The U.S. Department of Agriculture, the Iowa Department of Agriculture and Land Stewardship, Tyson Foods and other partners held a mock exercise last month to work on their response to a potential outbreak.

KatieRose McCullough, the director of regulatory and scientific affairs with the North American Meat Institute, said during a Friday media briefing that the meatpacking industry needs to prepare for a possible outbreak.

“With as much loads coming in, there’s potential spread that can come out of the packing plant with a widespread outbreak, to other farms, which could exacerbate any potential outbreak that there is,” she said.

McCullough said the mock exercise showed the group some areas it needs to work on, like identifying meatpacking workers who live on hog farms and could end up as accidental carriers either to the plants or to their own pigs.

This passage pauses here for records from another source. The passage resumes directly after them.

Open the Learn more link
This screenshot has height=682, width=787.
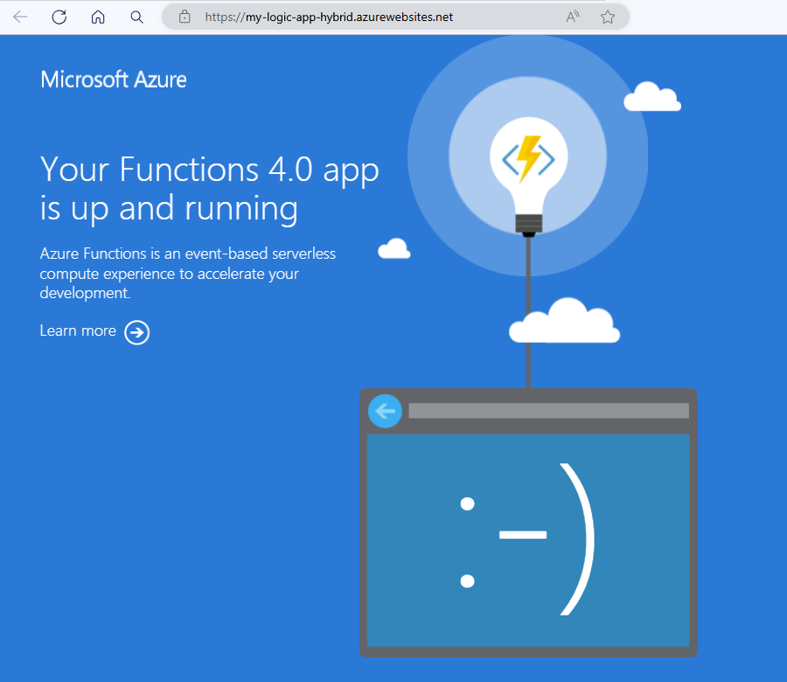pyautogui.click(x=77, y=331)
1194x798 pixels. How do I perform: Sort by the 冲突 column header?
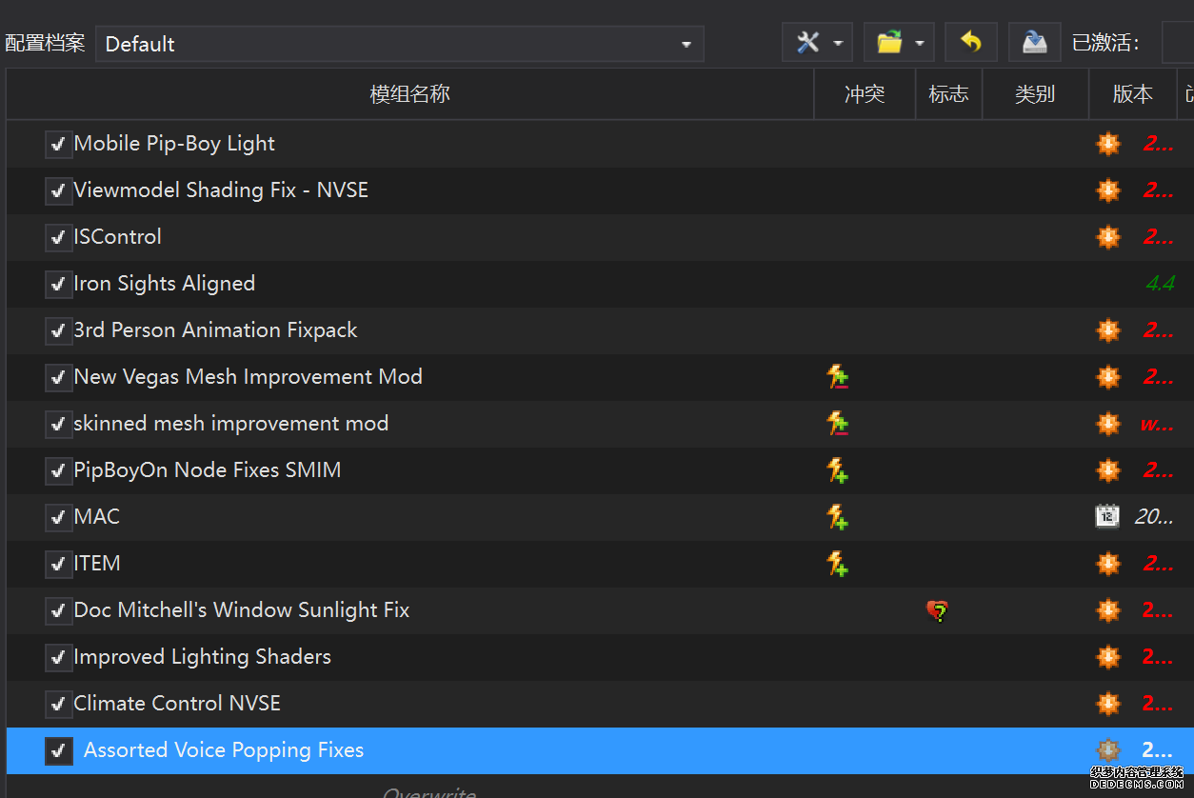click(864, 94)
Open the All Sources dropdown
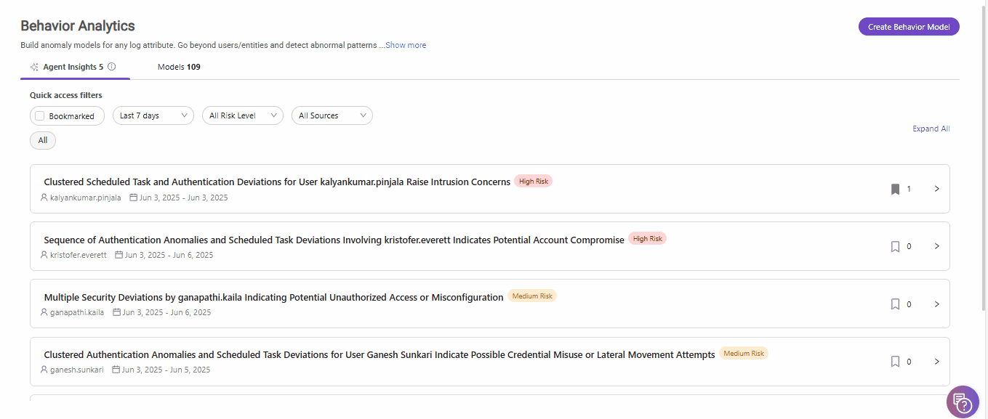988x419 pixels. coord(332,115)
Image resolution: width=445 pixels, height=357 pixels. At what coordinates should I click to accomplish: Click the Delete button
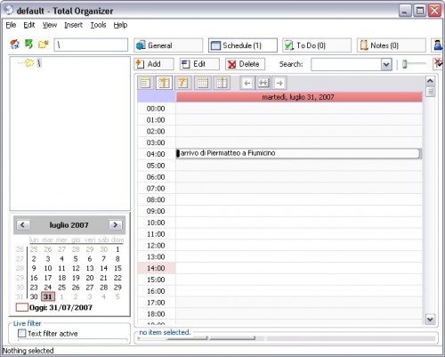tap(245, 64)
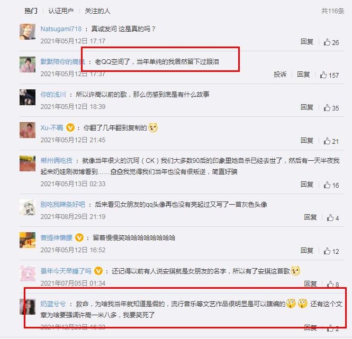Like 你的浅川's comment with 35 likes
This screenshot has height=339, width=352.
(x=327, y=108)

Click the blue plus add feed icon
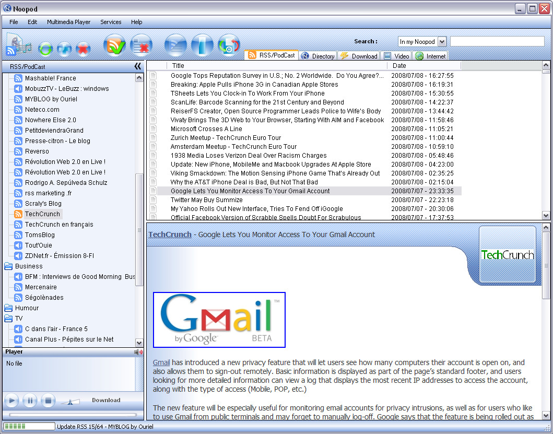(x=64, y=49)
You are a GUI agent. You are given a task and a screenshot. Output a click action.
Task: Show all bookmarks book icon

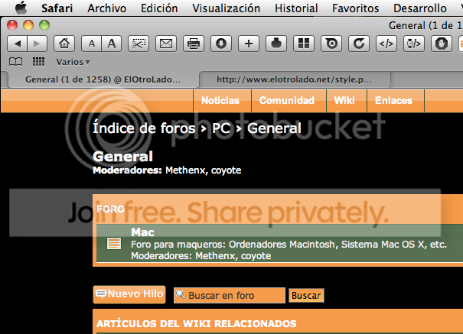pyautogui.click(x=15, y=61)
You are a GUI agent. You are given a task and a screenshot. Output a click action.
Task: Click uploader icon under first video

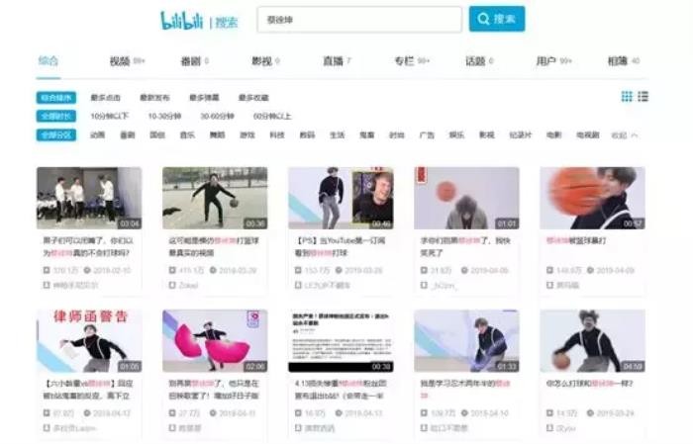click(47, 284)

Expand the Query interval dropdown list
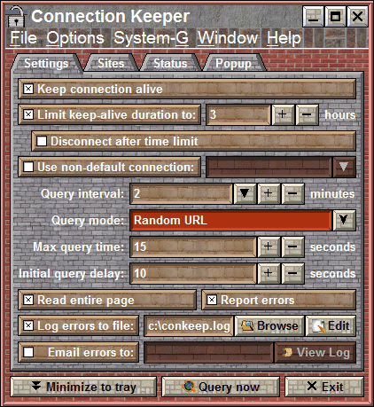tap(245, 193)
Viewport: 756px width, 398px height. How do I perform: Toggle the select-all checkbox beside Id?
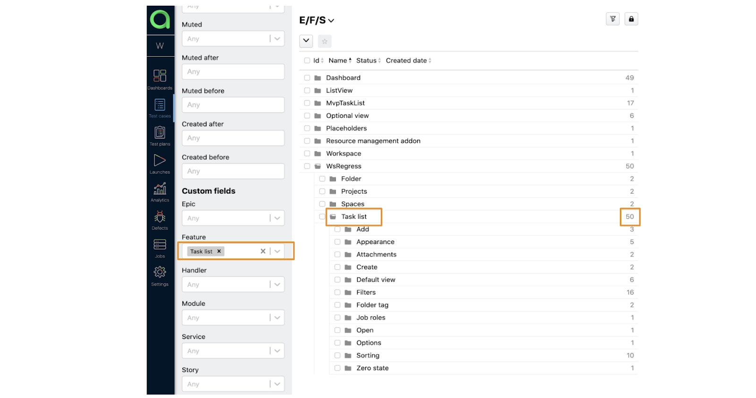point(307,61)
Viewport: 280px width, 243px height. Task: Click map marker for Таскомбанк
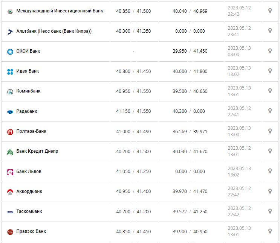[x=270, y=211]
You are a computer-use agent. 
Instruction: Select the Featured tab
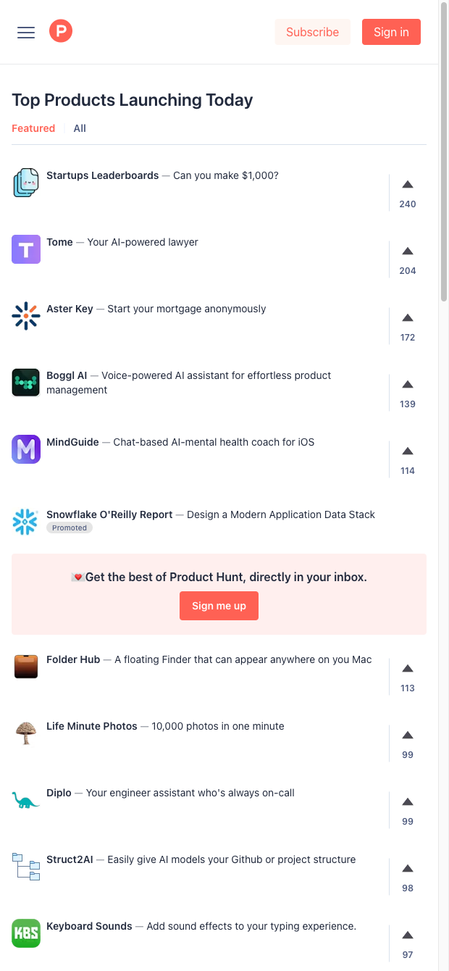point(33,128)
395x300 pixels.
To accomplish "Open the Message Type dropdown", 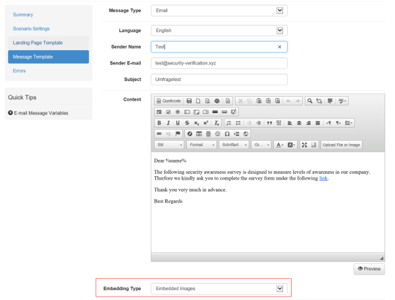I will pyautogui.click(x=219, y=11).
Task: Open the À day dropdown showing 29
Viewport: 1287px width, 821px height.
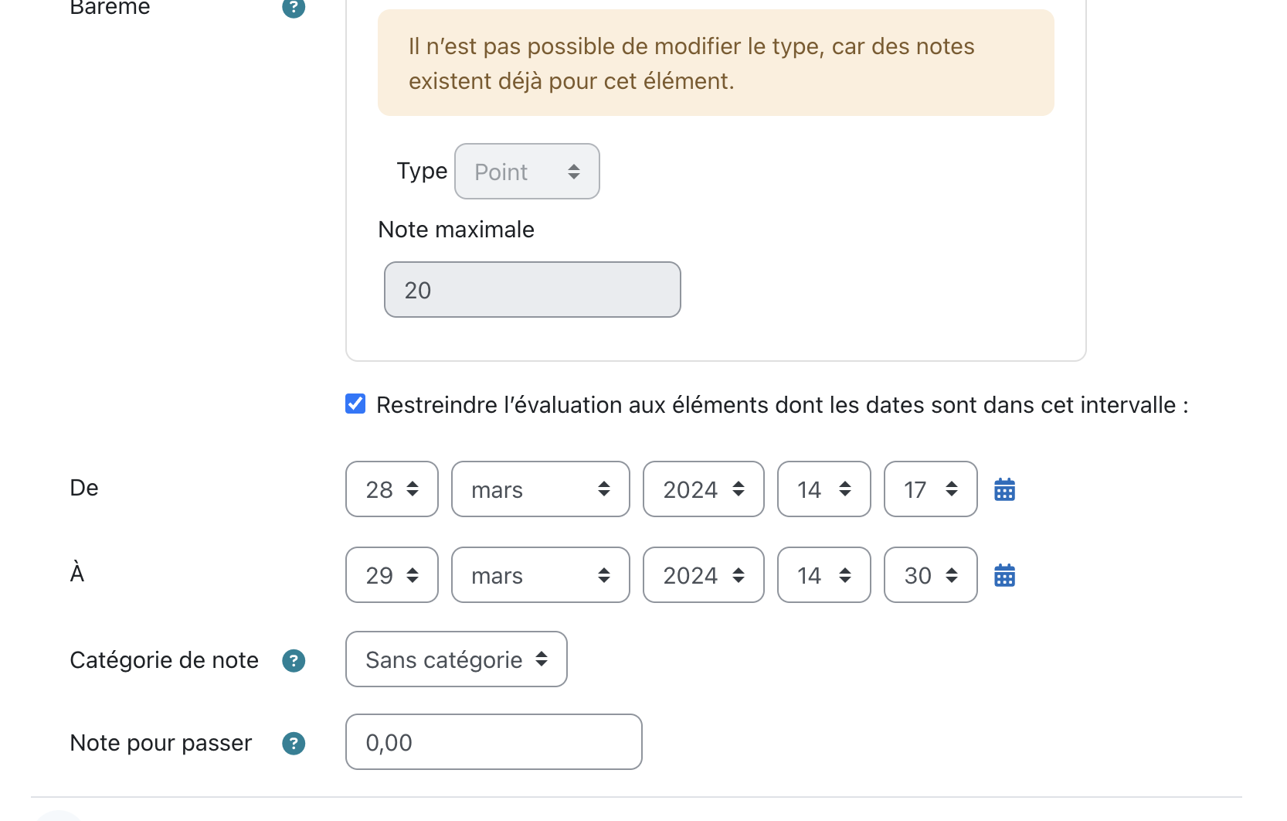Action: coord(392,575)
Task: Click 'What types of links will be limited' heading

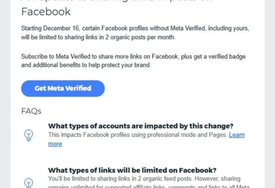Action: pos(132,170)
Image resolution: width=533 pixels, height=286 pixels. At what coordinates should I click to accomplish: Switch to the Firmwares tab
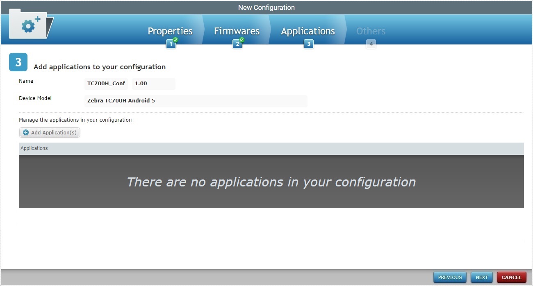pos(237,31)
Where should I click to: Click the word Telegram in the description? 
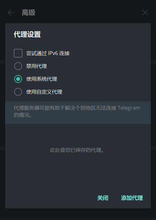pyautogui.click(x=129, y=108)
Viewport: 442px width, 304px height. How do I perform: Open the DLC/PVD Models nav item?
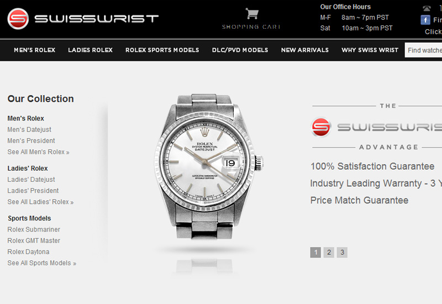click(240, 50)
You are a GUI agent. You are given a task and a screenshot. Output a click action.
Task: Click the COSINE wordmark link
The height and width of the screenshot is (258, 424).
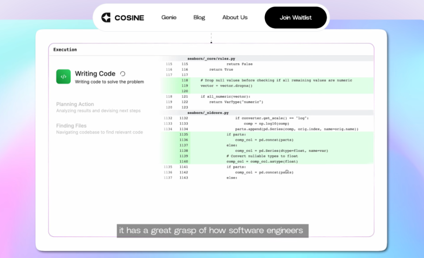(129, 18)
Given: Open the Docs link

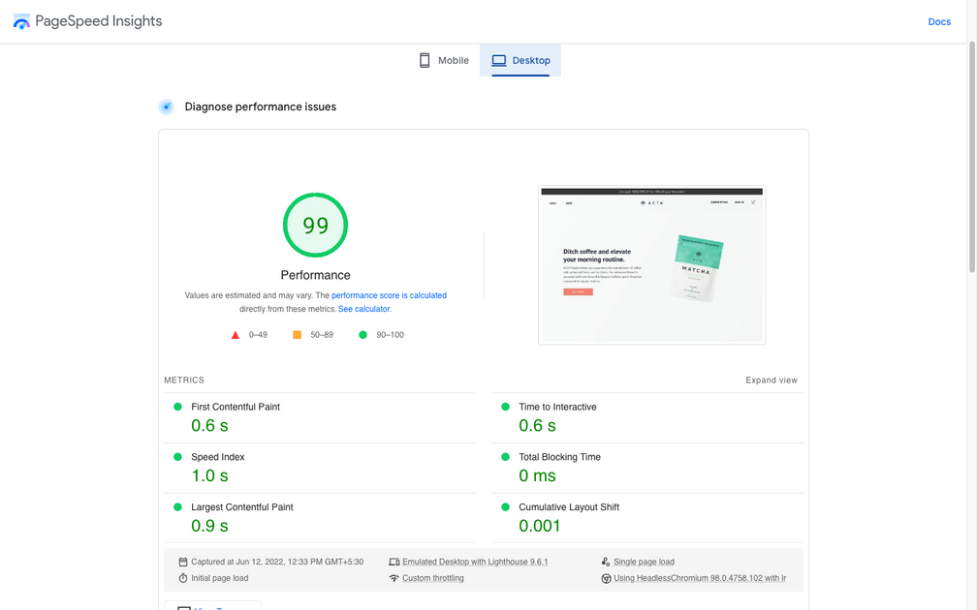Looking at the screenshot, I should [x=938, y=21].
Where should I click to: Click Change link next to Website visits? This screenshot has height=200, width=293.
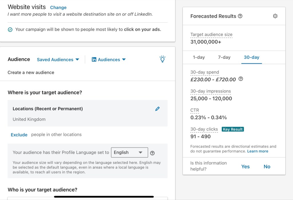[x=58, y=7]
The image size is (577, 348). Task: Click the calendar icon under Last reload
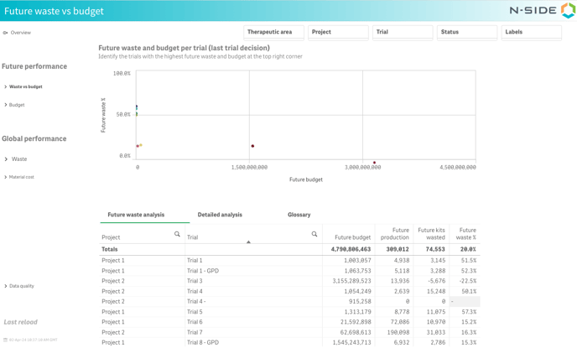pos(5,340)
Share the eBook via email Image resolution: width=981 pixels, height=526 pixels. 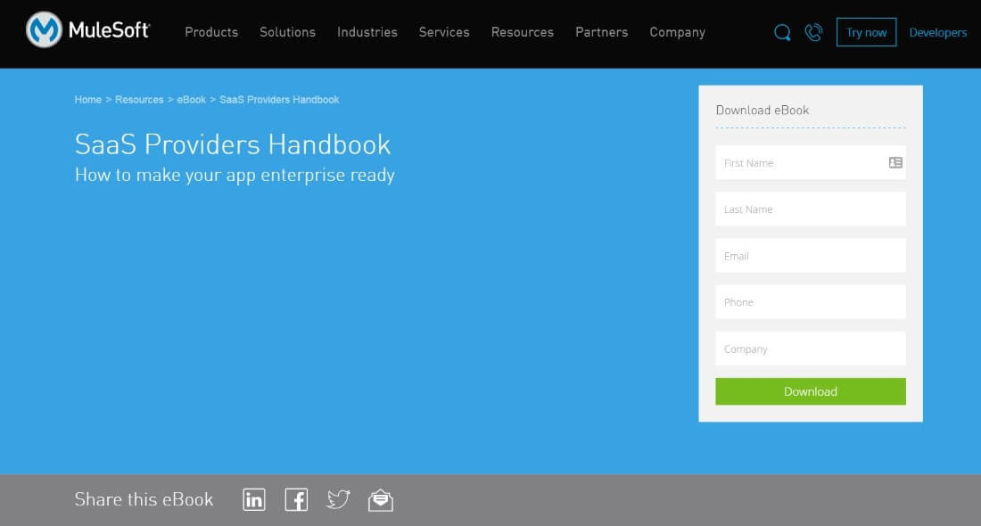tap(381, 499)
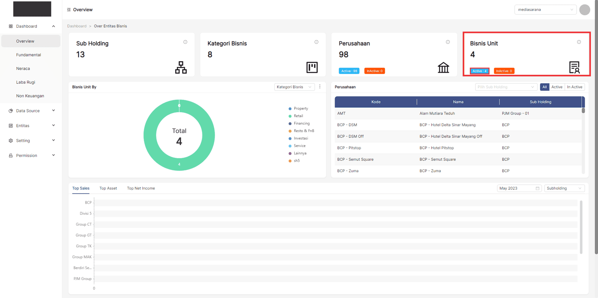Open the Pilih Sub Holding dropdown

pos(506,87)
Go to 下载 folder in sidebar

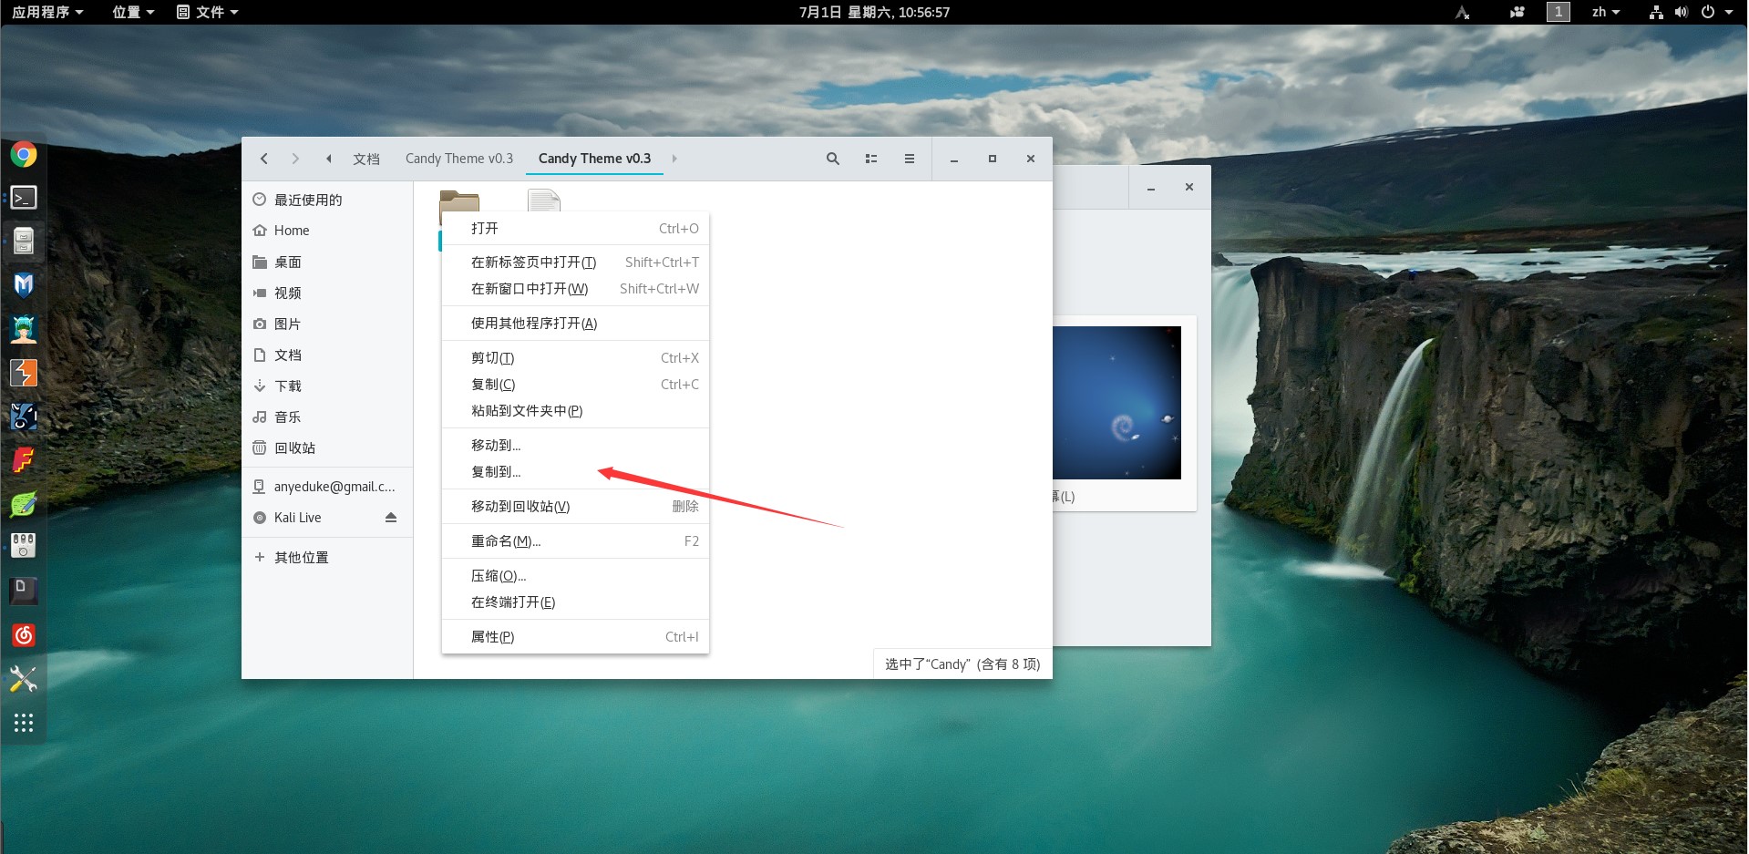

“Are they,” she said, “being provided different PPE to be wearing in our facility or alternative clothing?”

People who work with hogs also need to encourage trucks to get washed as soon as they leave meatpacking facilities to prevent potential spread, McCullough said.

During the exercise, participants used a tool called AgView to exchange information about animals moving through a packing plant. Barb Masters, the vice president for regulatory policy, food and agriculture at Tyson Foods, said if a state were to ask for that information today, Tyson would provide it with paper records. But the AgView technology would help Tyson provide more accessible electronic records to the state.

“The easier we can make that to give that information to (Iowa’s state veterinarian), and so he can have it in a form that he can put it into his regulatory system, the easier we can make it, the quicker he can do his investigation,” Masters said.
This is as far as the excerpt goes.